> **Data for analysis**

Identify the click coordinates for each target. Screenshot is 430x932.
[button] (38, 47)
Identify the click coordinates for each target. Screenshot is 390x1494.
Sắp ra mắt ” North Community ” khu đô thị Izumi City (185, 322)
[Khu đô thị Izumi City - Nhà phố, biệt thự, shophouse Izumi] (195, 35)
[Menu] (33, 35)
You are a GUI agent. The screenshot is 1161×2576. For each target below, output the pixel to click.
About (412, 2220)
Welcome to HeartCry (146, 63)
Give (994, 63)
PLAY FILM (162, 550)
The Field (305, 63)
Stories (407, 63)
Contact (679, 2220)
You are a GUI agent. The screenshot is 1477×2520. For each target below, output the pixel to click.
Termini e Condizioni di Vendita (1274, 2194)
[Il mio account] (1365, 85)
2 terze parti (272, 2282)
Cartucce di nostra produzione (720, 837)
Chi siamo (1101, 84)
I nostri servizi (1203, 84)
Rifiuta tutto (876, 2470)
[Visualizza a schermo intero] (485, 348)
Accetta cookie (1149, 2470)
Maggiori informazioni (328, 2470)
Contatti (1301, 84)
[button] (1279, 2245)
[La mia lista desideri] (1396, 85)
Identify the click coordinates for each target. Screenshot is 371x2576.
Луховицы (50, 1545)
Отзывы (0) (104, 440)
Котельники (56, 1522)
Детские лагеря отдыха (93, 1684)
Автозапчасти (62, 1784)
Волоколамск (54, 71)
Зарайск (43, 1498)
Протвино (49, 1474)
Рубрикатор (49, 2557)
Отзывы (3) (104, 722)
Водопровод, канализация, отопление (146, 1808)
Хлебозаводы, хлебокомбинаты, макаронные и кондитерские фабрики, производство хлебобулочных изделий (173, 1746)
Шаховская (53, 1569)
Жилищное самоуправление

> **Work instruction**
Each line from the one with "Луховицы (50, 1545)" through the last line of the material is to be retyped exactly, and no other line is.

> **Written solution**
Луховицы (50, 1545)
Отзывы (0) (104, 440)
Котельники (56, 1522)
Детские лагеря отдыха (93, 1684)
Автозапчасти (62, 1784)
Волоколамск (54, 71)
Зарайск (43, 1498)
Протвино (49, 1474)
Рубрикатор (49, 2557)
Отзывы (3) (104, 722)
Водопровод, канализация, отопление (146, 1808)
Хлебозаводы, хлебокомбинаты, макаронные и кондитерские фабрики, производство хлебобулочных изделий (173, 1746)
Шаховская (53, 1569)
Жилищное самоуправление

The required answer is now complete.